Spaghetti alle Vongole
Nato sul lungomare di Napoli, dove i pescatori tornavano all'alba con le reti gonfie di mare, questo piatto è la voce stessa del Tirreno — sale, vento e radici profonde in un'unica scodella fumante. È Napoli che non si spiega, si sente: rumorosa, generosa, antica come il tufo dei suoi vicoli.
- Cucina
- Italia - Campania
- Tempo di preparazione
- 25 minuti
- Difficoltà
- Media
- Porzioni
- 4
La storia di questo piatto
Nato sul lungomare di Napoli, dove i pescatori tornavano all'alba con le reti gonfie di mare, questo piatto è la voce stessa del Tirreno — sale, vento e radici profonde in un'unica scodella fumante. È Napoli che non si spiega, si sente: rumorosa, generosa, antica come il tufo dei suoi vicoli.
Ingredienti
- 400 g Spaghetti
- 1 kg Vongole veraci fresche
- 4 spicchi Aglio
- 80 ml Olio extravergine di oliva
- 20 g Prezzemolo fresco
- 1 pezzo Peperoncino rosso
- 150 ml Vino bianco secco
- 10 g Sale marino
- 2 g Pepe nero
Preparazione
- Metti le vongole in una ciotola sotto un filo d'acqua fredda corrente e passale una ad una con le mani, scartando senza pietà quelle rotte o quelle che restano aperte anche dopo un colpetto deciso: se non si chiudono, sono morte e vanno via. Poi lasciale riposare in acqua ben salata, come fosse acqua di mare, per mezz'ora: così si spurgano e sputano tutta la sabbia che portano dentro, e non la ritroverai scricchiolare sotto i denti.

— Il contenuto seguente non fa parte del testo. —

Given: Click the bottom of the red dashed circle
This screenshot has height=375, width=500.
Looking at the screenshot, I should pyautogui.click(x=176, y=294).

- Metti sul fuoco una pentola grande di acqua, salala con generosità quando bolle - deve sapere di mare - e tuffaci gli spaghetti, mescolando i primi istanti perché non si attacchino tra loro. Scolali un minuto prima di quanto dice la confezione perché finiranno di cuocere in padella, e prima di buttare via l'acqua ricordati di rubarne una tazza: quell'acqua bianca e amidosa è oro puro per legare il sugo dopo.
- In una padella bella larga versa l'olio e accendi il fuoco dolce, poi aggiungi l'aglio tagliato a fettine sottili e il peperoncino sbriciolato: falli scaldare piano piano, senza fretta, così l'olio si insaporisce senza che l'aglio bruci e diventi amaro. Appena vedi l'aglio prendere un colore dorato chiaro e senti il suo profumo salire, versa il vino bianco e lascia che il calore lo faccia sfumare, mescolando finché non senti più l'odore pungente dell'alcol ma solo quello morbido del vino cotto.

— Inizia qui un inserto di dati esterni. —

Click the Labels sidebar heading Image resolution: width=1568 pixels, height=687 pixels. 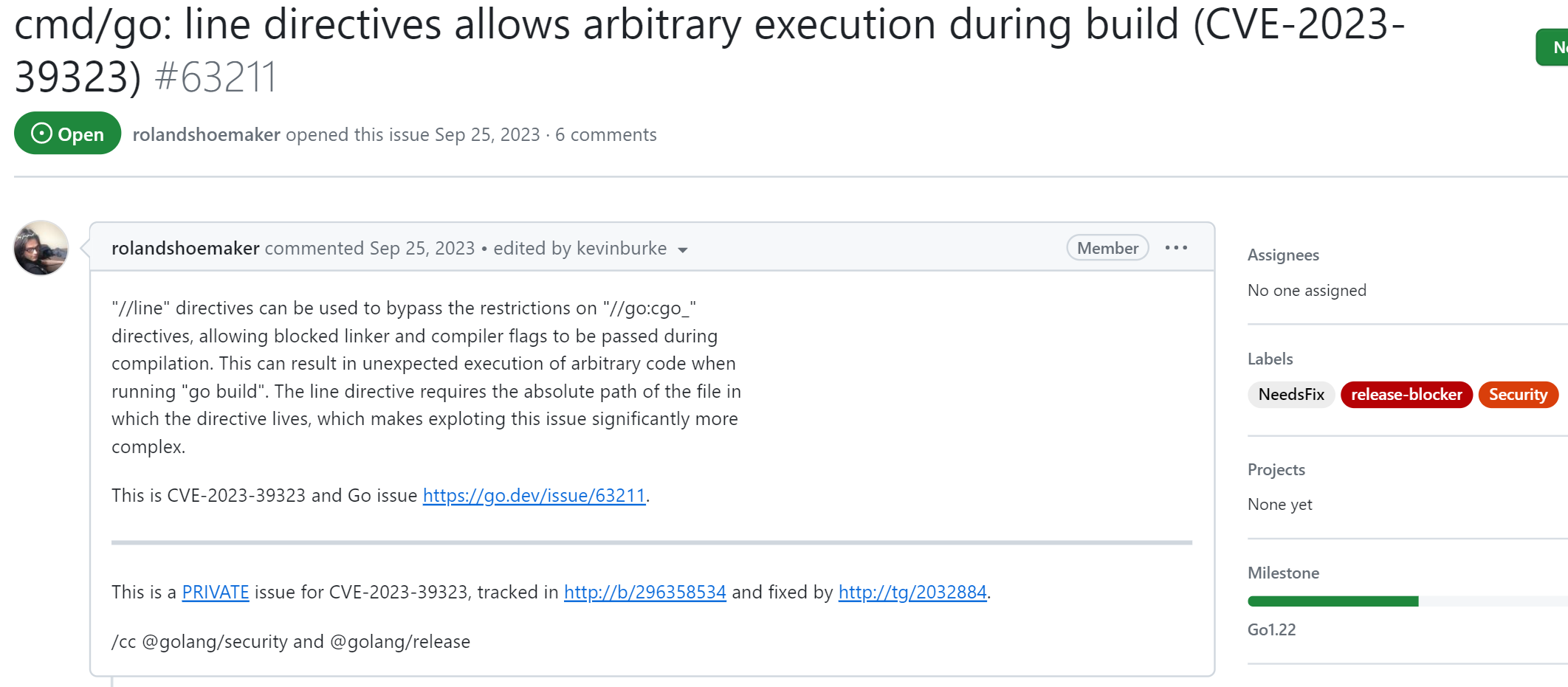(1270, 359)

- Versa le vongole scolate nella padella insieme al loro prezioso liquido, che è tutto sapore di mare da non buttare mai, e copri subito con un coperchio. Lascia cuocere a fuoco vivace scuotendo la padella di tanto in tanto invece di mescolare con il cucchiaio, che potrebbe rompere i gusci: sono pronte quando si sono aperte tutte, dopo 5-7 minuti, e quelle rimaste chiuse vanno tolte e buttate senza rimpianti perché significa che non erano buone.
- Butta gli spaghetti direttamente nella padella con le vongole, aggiungi un poco dell'acqua di cottura tenuta da parte e abbassa la fiamma: questo è il momento in cui la pasta beve i sapori e il sugo si lega diventando cremoso senza bisogno di panna. Aggiungi il prezzemolo tritato fresco e fai saltare delicatamente la pasta nella padella, o mescola con garbo, per un paio di minuti finché non vedi gli spaghetti lucidi e ben avvolti nel sughetto.
- Impiatta con cura distribuendo bene le vongole in ogni piatto, perché nessuno a tavola resti deluso trovandone poche nel proprio. Finisci con un'altra manciata di prezzemolo fresco e una macinata di pepe nero, e porta subito in tavola: questo piatto non aspetta, va mangiato caldo, quando gli spaghetti profumano ancora di mare.